Extracted data entries

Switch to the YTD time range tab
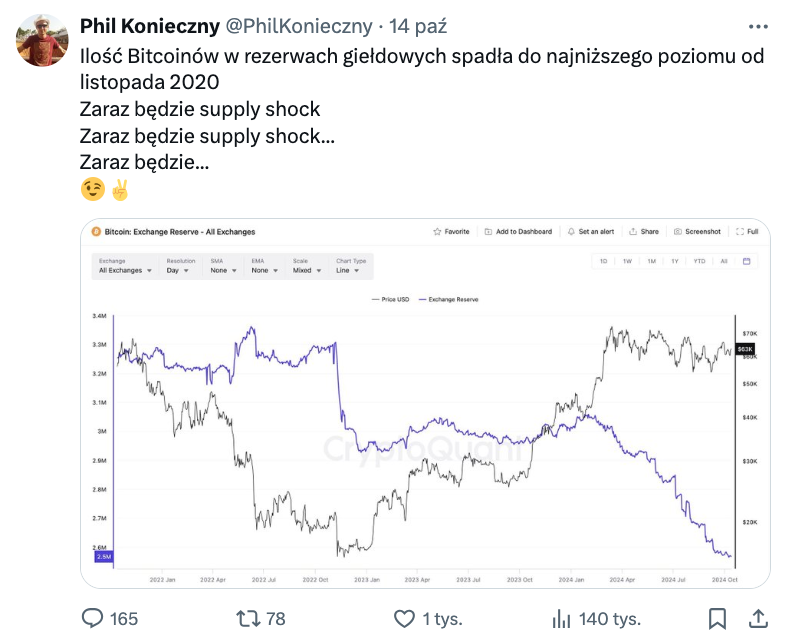Screen dimensions: 786x638 coord(699,261)
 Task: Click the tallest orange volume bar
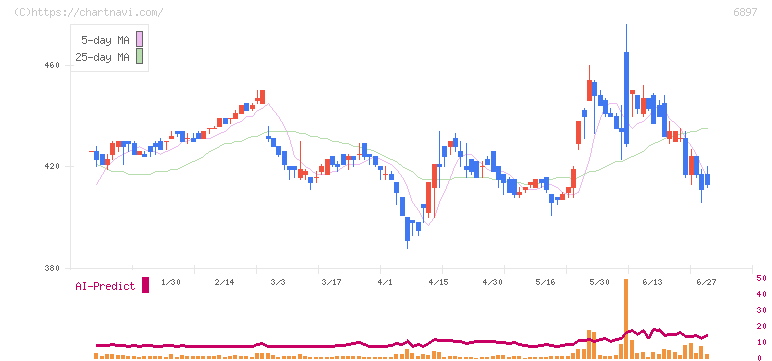[626, 318]
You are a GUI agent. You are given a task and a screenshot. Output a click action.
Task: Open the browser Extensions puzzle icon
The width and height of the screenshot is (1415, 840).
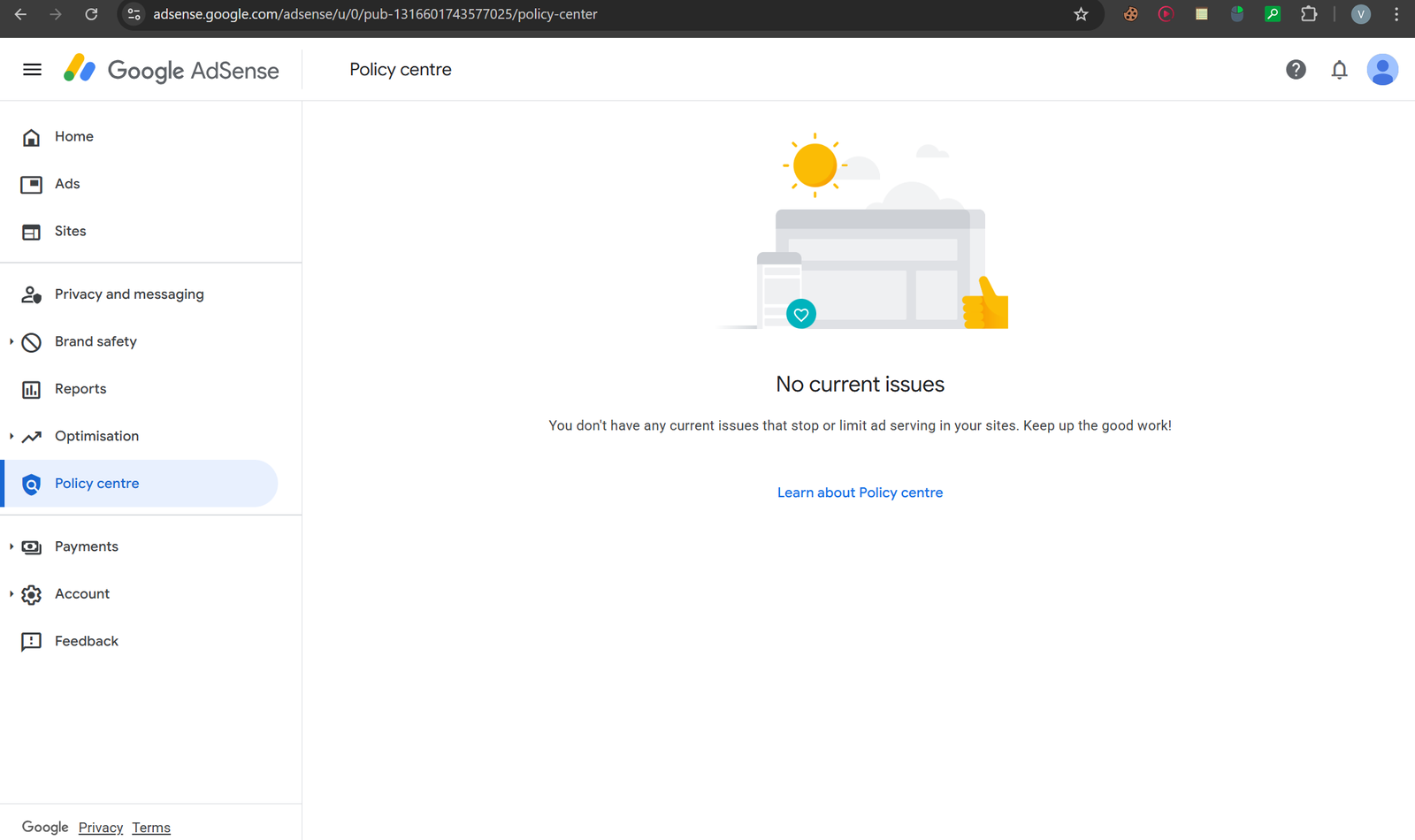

*What to produce*
Exclude the images, then output the data above word for word.

*Solution for this problem*
Switch to the YTD time range tab
Screen dimensions: 786x638 coord(699,261)
 Task: Click the tallest orange volume bar
[626, 318]
You are a GUI agent. You are given a task and a screenshot. Output a click action.
Task: Open the browser Extensions puzzle icon
The width and height of the screenshot is (1415, 840).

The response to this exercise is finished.